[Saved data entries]
-.-.-

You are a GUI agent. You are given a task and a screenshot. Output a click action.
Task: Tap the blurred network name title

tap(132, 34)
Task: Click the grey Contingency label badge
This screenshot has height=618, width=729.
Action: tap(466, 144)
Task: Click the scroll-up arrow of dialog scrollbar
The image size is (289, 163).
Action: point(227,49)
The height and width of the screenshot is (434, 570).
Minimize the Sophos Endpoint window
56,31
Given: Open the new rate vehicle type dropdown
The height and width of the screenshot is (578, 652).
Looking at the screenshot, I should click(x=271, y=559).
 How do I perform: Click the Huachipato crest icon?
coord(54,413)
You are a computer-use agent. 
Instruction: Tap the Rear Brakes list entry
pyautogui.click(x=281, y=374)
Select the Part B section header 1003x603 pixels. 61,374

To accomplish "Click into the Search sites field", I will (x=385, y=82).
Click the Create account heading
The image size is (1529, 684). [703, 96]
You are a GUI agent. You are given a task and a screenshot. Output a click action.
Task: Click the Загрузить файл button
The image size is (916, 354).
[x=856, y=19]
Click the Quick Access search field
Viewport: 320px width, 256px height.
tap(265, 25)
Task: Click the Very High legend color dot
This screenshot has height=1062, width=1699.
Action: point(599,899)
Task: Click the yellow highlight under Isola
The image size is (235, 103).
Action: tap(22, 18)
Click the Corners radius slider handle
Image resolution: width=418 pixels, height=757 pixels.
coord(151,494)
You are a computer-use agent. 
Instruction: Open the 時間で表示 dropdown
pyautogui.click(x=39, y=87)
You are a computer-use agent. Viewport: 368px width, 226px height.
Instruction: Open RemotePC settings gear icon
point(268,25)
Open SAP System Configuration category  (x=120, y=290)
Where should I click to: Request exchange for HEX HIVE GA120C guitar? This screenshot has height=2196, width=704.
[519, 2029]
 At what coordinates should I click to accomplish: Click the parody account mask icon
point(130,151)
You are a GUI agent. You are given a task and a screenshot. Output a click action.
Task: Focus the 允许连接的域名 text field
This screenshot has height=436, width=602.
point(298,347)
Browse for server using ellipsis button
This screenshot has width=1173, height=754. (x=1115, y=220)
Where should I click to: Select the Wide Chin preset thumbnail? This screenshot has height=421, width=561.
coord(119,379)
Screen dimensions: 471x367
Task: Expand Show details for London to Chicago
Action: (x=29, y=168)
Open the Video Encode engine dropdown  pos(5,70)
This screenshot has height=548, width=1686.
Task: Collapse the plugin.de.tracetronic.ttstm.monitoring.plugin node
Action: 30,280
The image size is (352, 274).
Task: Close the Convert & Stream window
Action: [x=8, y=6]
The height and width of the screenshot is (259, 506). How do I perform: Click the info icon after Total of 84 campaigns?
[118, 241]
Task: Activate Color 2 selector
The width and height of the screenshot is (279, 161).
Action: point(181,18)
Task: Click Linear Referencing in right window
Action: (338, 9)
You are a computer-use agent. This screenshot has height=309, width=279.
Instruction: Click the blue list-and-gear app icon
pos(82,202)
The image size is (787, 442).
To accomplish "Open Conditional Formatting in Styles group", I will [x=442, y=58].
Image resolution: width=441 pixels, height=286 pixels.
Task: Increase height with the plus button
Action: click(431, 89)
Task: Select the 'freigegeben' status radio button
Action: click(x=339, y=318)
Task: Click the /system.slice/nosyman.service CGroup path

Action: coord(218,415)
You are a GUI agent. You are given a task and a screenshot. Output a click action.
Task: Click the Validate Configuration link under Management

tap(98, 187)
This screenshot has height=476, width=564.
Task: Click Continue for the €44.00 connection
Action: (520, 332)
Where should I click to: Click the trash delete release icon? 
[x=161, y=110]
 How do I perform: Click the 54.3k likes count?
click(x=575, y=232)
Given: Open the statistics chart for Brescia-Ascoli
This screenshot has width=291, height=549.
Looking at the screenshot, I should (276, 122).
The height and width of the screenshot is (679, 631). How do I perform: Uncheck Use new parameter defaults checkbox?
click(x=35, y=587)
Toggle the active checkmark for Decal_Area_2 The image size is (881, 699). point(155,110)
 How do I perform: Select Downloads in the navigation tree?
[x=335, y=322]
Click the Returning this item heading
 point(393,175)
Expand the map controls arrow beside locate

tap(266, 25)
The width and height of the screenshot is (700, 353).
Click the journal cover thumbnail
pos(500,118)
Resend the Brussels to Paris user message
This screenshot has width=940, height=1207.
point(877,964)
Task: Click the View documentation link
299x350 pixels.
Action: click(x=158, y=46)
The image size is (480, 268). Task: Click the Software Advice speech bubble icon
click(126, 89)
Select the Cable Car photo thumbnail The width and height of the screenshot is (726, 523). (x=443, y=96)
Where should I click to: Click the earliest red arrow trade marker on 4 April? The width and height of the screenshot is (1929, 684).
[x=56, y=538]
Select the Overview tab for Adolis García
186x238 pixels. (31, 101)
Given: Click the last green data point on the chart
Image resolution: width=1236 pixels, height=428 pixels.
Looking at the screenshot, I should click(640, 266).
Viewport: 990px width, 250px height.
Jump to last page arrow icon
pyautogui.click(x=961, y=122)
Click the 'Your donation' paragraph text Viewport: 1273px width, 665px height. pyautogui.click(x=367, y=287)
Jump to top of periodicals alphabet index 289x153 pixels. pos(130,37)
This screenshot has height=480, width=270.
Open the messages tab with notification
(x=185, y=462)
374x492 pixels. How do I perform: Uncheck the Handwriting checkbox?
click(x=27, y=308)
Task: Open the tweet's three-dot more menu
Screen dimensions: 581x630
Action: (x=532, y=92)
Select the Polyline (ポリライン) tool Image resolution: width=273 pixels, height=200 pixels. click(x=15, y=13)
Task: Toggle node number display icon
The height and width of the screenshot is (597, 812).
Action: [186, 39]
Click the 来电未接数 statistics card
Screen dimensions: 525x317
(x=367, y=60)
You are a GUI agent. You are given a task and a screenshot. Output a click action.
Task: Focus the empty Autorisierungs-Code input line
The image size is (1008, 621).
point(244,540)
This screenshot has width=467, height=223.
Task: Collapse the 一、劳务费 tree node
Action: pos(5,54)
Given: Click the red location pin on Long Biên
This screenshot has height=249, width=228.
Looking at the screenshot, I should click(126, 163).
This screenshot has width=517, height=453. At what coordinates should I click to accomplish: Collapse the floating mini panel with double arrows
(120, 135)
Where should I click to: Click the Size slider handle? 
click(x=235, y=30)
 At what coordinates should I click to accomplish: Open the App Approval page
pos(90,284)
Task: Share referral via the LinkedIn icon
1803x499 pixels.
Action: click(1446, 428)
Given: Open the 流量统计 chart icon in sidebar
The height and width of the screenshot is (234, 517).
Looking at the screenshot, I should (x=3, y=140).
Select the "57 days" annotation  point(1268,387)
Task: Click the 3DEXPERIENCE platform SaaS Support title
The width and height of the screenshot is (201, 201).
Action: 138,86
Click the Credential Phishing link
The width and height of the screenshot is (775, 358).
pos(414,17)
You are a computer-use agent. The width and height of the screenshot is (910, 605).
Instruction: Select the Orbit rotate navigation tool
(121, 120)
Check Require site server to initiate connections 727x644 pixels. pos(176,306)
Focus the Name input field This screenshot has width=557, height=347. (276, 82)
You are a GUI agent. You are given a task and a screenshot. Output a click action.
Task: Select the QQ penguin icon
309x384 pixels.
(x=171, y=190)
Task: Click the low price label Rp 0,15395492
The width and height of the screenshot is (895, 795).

-.-.-

ACTIVITY:
Print all the data exactly as shown above.

YOUR SOLUTION:
You are a GUI agent. You are given a task and a screenshot. Output a click action.
Task: Tap the blurred network name title

tap(132, 34)
Task: Click the grey Contingency label badge
This screenshot has height=618, width=729.
Action: tap(466, 144)
Task: Click the scroll-up arrow of dialog scrollbar
The image size is (289, 163).
Action: point(227,49)
The height and width of the screenshot is (434, 570).
Minimize the Sophos Endpoint window
56,31
Given: Open the new rate vehicle type dropdown
The height and width of the screenshot is (578, 652).
Looking at the screenshot, I should click(x=271, y=559).
 How do I perform: Click the Huachipato crest icon?
coord(54,413)
You are a computer-use agent. 
Instruction: Tap the Rear Brakes list entry
pyautogui.click(x=281, y=374)
Select the Part B section header 1003x603 pixels. 61,374

To accomplish "Click into the Search sites field", I will (x=385, y=82).
Click the Create account heading
The image size is (1529, 684). [703, 96]
You are a GUI agent. You are given a task and a screenshot. Output a click action.
Task: Click the Загрузить файл button
The image size is (916, 354).
[x=856, y=19]
Click the Quick Access search field
Viewport: 320px width, 256px height.
tap(265, 25)
Task: Click the Very High legend color dot
This screenshot has height=1062, width=1699.
Action: point(599,899)
Task: Click the yellow highlight under Isola
The image size is (235, 103).
Action: tap(22, 18)
Click the Corners radius slider handle
Image resolution: width=418 pixels, height=757 pixels.
coord(151,494)
You are a computer-use agent. 
Instruction: Open the 時間で表示 dropdown
pyautogui.click(x=39, y=87)
You are a computer-use agent. Viewport: 368px width, 226px height.
Instruction: Open RemotePC settings gear icon
point(268,25)
Open SAP System Configuration category  (x=120, y=290)
Where should I click to: Request exchange for HEX HIVE GA120C guitar? This screenshot has height=2196, width=704.
[519, 2029]
 At what coordinates should I click to accomplish: Click the parody account mask icon
point(130,151)
You are a GUI agent. You are given a task and a screenshot. Output a click action.
Task: Focus the 允许连接的域名 text field
This screenshot has height=436, width=602.
point(298,347)
Browse for server using ellipsis button
This screenshot has width=1173, height=754. (x=1115, y=220)
Where should I click to: Select the Wide Chin preset thumbnail? This screenshot has height=421, width=561.
coord(119,379)
Screen dimensions: 471x367
Task: Expand Show details for London to Chicago
Action: (x=29, y=168)
Open the Video Encode engine dropdown  pos(5,70)
This screenshot has height=548, width=1686.
Task: Collapse the plugin.de.tracetronic.ttstm.monitoring.plugin node
Action: 30,280
The image size is (352, 274).
Task: Close the Convert & Stream window
Action: [x=8, y=6]
The height and width of the screenshot is (259, 506). How do I perform: Click the info icon after Total of 84 campaigns?
[118, 241]
Task: Activate Color 2 selector
The width and height of the screenshot is (279, 161).
Action: point(181,18)
Task: Click Linear Referencing in right window
Action: (338, 9)
You are a computer-use agent. This screenshot has height=309, width=279.
Instruction: Click the blue list-and-gear app icon
pos(82,202)
The image size is (787, 442).
To accomplish "Open Conditional Formatting in Styles group", I will [x=442, y=58].
Image resolution: width=441 pixels, height=286 pixels.
Task: Increase height with the plus button
Action: click(431, 89)
Task: Select the 'freigegeben' status radio button
Action: click(x=339, y=318)
Task: Click the /system.slice/nosyman.service CGroup path

Action: coord(218,415)
You are a GUI agent. You are given a task and a screenshot. Output a click action.
Task: Click the Validate Configuration link under Management

tap(98, 187)
This screenshot has height=476, width=564.
Task: Click Continue for the €44.00 connection
Action: (520, 332)
Where should I click to: Click the trash delete release icon? 
[x=161, y=110]
 How do I perform: Click the 54.3k likes count?
click(x=575, y=232)
Given: Open the statistics chart for Brescia-Ascoli
This screenshot has width=291, height=549.
Looking at the screenshot, I should (276, 122).
The height and width of the screenshot is (679, 631). How do I perform: Uncheck Use new parameter defaults checkbox?
click(x=35, y=587)
Toggle the active checkmark for Decal_Area_2 The image size is (881, 699). point(155,110)
 How do I perform: Select Downloads in the navigation tree?
[x=335, y=322]
Click the Returning this item heading
 point(393,175)
Expand the map controls arrow beside locate

tap(266, 25)
The width and height of the screenshot is (700, 353).
Click the journal cover thumbnail
pos(500,118)
Resend the Brussels to Paris user message
This screenshot has width=940, height=1207.
point(877,964)
Task: Click the View documentation link
299x350 pixels.
Action: click(x=158, y=46)
The image size is (480, 268). Task: Click the Software Advice speech bubble icon
click(126, 89)
Select the Cable Car photo thumbnail The width and height of the screenshot is (726, 523). (x=443, y=96)
Where should I click to: Click the earliest red arrow trade marker on 4 April? The width and height of the screenshot is (1929, 684).
[x=56, y=538]
Select the Overview tab for Adolis García
186x238 pixels. (31, 101)
Given: Click the last green data point on the chart
Image resolution: width=1236 pixels, height=428 pixels.
Looking at the screenshot, I should click(640, 266).
Viewport: 990px width, 250px height.
Jump to last page arrow icon
pyautogui.click(x=961, y=122)
Click the 'Your donation' paragraph text Viewport: 1273px width, 665px height. pyautogui.click(x=367, y=287)
Jump to top of periodicals alphabet index 289x153 pixels. pos(130,37)
This screenshot has height=480, width=270.
Open the messages tab with notification
(x=185, y=462)
374x492 pixels. How do I perform: Uncheck the Handwriting checkbox?
click(x=27, y=308)
Task: Open the tweet's three-dot more menu
Screen dimensions: 581x630
Action: (x=532, y=92)
Select the Polyline (ポリライン) tool Image resolution: width=273 pixels, height=200 pixels. click(x=15, y=13)
Task: Toggle node number display icon
The height and width of the screenshot is (597, 812).
Action: [186, 39]
Click the 来电未接数 statistics card
Screen dimensions: 525x317
(x=367, y=60)
You are a GUI agent. You are given a task and a screenshot. Output a click action.
Task: Focus the empty Autorisierungs-Code input line
The image size is (1008, 621).
point(244,540)
This screenshot has width=467, height=223.
Task: Collapse the 一、劳务费 tree node
Action: pos(5,54)
Given: Click the red location pin on Long Biên
This screenshot has height=249, width=228.
Looking at the screenshot, I should click(126, 163).
This screenshot has width=517, height=453. At what coordinates should I click to accomplish: Collapse the floating mini panel with double arrows
(120, 135)
Where should I click to: Click the Size slider handle? 
click(x=235, y=30)
 At what coordinates should I click to accomplish: Open the App Approval page
pos(90,284)
Task: Share referral via the LinkedIn icon
1803x499 pixels.
Action: click(1446, 428)
Given: Open the 流量统计 chart icon in sidebar
The height and width of the screenshot is (234, 517).
Looking at the screenshot, I should (x=3, y=140).
Select the "57 days" annotation  point(1268,387)
Task: Click the 3DEXPERIENCE platform SaaS Support title
The width and height of the screenshot is (201, 201).
Action: 138,86
Click the Credential Phishing link
The width and height of the screenshot is (775, 358).
pos(414,17)
You are a computer-use agent. The width and height of the screenshot is (910, 605).
Instruction: Select the Orbit rotate navigation tool
(121, 120)
Check Require site server to initiate connections 727x644 pixels. pos(176,306)
Focus the Name input field This screenshot has width=557, height=347. (276, 82)
You are a GUI agent. You are given a task and a screenshot. Output a click action.
Task: Select the QQ penguin icon
309x384 pixels.
(x=171, y=190)
Task: Click the low price label Rp 0,15395492
The width and height of the screenshot is (895, 795).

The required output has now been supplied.